Als frühere Kutschenbegleiter waren Hunde mit geringem Jagdinstinkt gefragt. Ein Hund, der wildern geht, konnte die Aufgabe als Begleithund von Kutschen nicht erfüllen. Die Jagdmotivation von Dalmatinern ist somit allgemein gering. Da jeder Hund, egal welcher Rasse, seine persönlichen Eigenschaft mitbringt, sollte man sich nicht darauf verlassen, dass Dalmatiner gar nicht jagen. Die meisten Dalmatiner zeigen keine Jagdmotivation, aber bei einigen ist der Jagdinstinkt schwach oder mittelmäßig ausgeprägt. Starke Jagdmotivation kommt bei dieser Rasse nur selten vor.

Auslastung

Wie oben beschrieben benötigen Dalmatiner täglich zwei Stunden Auslauf. Im jungen Alter ist es sogar besser, wenn man ihnen drei oder vier Stunden pro Tag Bewegung bietet.

Dalmatiner sind zum Beispiel bei Ausritten zu Pferd, bei Radtouren und beim Jogging sehr gute Begleiter. Der Aktivitätsdrang kann auch mit Obedience oder Agility befriedigt werden. Ebenso bietet es sich an, den Hund während des Spaziergangs zwischendurch etwas apportieren zu lassen.

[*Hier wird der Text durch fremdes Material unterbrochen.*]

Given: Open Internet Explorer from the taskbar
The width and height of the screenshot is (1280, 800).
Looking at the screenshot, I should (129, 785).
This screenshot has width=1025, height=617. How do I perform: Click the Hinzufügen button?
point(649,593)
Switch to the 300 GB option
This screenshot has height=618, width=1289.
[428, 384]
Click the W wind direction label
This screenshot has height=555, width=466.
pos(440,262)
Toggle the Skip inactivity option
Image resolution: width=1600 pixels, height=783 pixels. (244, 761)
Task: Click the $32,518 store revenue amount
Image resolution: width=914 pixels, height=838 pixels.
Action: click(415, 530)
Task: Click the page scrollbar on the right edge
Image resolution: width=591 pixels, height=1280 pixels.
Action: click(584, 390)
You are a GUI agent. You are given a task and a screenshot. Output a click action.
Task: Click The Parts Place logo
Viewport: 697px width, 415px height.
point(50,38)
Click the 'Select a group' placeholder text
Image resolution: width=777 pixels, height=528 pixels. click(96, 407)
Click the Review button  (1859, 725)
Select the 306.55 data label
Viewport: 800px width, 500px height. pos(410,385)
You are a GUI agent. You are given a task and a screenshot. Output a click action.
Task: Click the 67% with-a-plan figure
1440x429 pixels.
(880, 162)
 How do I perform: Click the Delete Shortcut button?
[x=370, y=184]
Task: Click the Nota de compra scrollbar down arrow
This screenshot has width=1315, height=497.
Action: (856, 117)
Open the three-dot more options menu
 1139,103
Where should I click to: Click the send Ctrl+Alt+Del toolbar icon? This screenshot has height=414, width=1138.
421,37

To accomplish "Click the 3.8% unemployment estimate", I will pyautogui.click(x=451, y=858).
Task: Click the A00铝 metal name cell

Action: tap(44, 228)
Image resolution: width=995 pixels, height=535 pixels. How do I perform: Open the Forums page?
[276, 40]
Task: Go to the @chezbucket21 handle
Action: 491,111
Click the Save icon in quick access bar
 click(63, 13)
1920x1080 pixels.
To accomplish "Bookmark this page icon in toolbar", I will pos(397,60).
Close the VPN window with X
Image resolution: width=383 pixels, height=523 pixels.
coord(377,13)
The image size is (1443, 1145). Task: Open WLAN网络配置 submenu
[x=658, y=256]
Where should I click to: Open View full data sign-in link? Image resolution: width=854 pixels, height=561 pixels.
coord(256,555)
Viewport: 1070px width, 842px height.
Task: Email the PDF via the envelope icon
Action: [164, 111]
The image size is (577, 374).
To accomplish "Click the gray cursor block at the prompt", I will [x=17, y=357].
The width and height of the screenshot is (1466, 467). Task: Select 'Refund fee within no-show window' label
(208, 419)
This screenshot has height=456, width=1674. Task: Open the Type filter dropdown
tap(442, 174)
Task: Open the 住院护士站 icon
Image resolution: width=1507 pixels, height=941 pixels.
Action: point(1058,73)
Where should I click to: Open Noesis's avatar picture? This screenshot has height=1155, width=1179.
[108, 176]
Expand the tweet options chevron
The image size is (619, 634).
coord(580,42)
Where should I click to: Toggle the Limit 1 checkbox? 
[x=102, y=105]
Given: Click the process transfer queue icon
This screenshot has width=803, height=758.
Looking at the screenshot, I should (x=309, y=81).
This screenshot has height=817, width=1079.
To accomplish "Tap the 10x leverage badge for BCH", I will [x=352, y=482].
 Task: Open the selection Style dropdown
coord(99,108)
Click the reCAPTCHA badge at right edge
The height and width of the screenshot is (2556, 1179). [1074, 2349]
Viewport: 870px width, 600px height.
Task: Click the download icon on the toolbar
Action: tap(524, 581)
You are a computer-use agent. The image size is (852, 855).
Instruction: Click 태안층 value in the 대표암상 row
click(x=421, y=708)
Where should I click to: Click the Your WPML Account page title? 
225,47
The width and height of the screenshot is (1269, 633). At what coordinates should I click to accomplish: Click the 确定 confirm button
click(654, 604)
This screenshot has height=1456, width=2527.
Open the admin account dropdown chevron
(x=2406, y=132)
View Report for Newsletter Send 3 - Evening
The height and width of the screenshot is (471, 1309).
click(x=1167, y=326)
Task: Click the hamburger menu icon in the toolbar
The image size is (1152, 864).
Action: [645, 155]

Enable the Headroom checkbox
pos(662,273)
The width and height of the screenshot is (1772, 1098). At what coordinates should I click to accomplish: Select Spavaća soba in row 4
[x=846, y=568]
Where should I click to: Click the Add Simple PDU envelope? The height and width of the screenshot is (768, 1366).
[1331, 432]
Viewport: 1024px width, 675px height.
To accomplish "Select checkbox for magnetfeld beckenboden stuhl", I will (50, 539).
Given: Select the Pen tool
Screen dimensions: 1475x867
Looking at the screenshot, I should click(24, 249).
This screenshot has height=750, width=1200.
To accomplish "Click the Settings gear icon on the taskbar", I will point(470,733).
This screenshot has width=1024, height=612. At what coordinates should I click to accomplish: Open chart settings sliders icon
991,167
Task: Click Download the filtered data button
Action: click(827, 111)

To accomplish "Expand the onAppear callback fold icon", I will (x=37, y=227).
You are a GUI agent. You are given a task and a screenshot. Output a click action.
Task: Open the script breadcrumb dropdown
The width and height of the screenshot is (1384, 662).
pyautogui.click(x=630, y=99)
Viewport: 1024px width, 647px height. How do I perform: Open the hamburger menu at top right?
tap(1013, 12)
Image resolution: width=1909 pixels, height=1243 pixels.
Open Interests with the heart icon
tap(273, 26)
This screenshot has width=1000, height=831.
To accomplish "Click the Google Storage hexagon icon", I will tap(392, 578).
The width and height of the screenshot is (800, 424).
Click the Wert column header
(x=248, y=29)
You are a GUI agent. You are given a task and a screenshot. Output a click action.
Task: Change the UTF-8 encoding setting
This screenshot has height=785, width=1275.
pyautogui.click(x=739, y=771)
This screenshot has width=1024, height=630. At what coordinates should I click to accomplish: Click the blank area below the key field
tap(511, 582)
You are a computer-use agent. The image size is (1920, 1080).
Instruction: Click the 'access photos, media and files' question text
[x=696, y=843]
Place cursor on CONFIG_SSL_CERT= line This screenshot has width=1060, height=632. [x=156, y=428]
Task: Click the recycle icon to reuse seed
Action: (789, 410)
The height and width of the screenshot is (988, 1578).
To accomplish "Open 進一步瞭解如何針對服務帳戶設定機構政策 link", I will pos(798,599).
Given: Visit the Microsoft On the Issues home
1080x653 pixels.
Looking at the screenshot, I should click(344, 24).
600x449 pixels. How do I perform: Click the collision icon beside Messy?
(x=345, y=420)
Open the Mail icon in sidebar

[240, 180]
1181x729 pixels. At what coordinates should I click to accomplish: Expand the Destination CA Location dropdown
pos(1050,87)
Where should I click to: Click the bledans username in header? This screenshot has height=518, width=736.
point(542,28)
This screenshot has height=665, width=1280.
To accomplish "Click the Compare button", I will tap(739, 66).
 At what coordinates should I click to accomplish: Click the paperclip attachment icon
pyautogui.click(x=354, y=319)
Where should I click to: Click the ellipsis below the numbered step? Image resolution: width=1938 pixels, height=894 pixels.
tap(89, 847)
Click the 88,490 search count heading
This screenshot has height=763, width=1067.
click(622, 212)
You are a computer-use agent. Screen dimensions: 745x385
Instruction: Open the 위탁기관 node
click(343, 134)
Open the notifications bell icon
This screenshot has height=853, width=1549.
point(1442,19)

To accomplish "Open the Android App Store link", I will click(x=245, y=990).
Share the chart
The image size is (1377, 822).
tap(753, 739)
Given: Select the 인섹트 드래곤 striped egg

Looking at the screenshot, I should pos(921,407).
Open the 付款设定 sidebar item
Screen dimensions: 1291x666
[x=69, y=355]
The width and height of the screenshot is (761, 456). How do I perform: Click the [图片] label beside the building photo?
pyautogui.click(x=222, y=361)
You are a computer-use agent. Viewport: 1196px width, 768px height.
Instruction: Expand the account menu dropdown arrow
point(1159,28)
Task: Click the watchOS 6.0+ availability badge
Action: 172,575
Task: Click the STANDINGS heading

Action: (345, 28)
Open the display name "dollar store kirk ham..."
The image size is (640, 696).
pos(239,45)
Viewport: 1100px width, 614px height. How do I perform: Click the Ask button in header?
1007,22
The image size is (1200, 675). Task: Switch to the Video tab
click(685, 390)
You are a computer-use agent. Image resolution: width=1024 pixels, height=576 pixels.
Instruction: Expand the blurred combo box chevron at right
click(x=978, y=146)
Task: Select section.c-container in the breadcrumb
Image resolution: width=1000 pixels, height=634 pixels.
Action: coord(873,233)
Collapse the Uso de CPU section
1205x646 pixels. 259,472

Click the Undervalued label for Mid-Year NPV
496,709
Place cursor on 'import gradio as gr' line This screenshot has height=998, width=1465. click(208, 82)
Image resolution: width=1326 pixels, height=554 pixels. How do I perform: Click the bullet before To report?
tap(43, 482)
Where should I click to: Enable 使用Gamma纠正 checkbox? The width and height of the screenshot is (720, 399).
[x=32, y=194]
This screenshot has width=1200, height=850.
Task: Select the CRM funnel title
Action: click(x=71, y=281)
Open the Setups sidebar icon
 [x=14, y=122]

Diese Rasse benötigt neben der körperlichen Bewegung und Aktivität genauso die geistige Förderung. Dalmatiner sind sehr lernwillig und in der Regel mit Begeisterung bei der Sache, wenn es um das Erlernen von Tricks und Kunststücken geht. Auch Suchspiele fördern ihre hohe Intelligenz.

Fellpflege

Das kurze Fell erfordert keinen großen Pflegeaufwand. Man sollte jedoch wissen, dass Dalmatiner das ganze Jahr und nicht nur im Frühling und Herbst haaren. Deshalb sollte der Hund täglich gebürstet werden.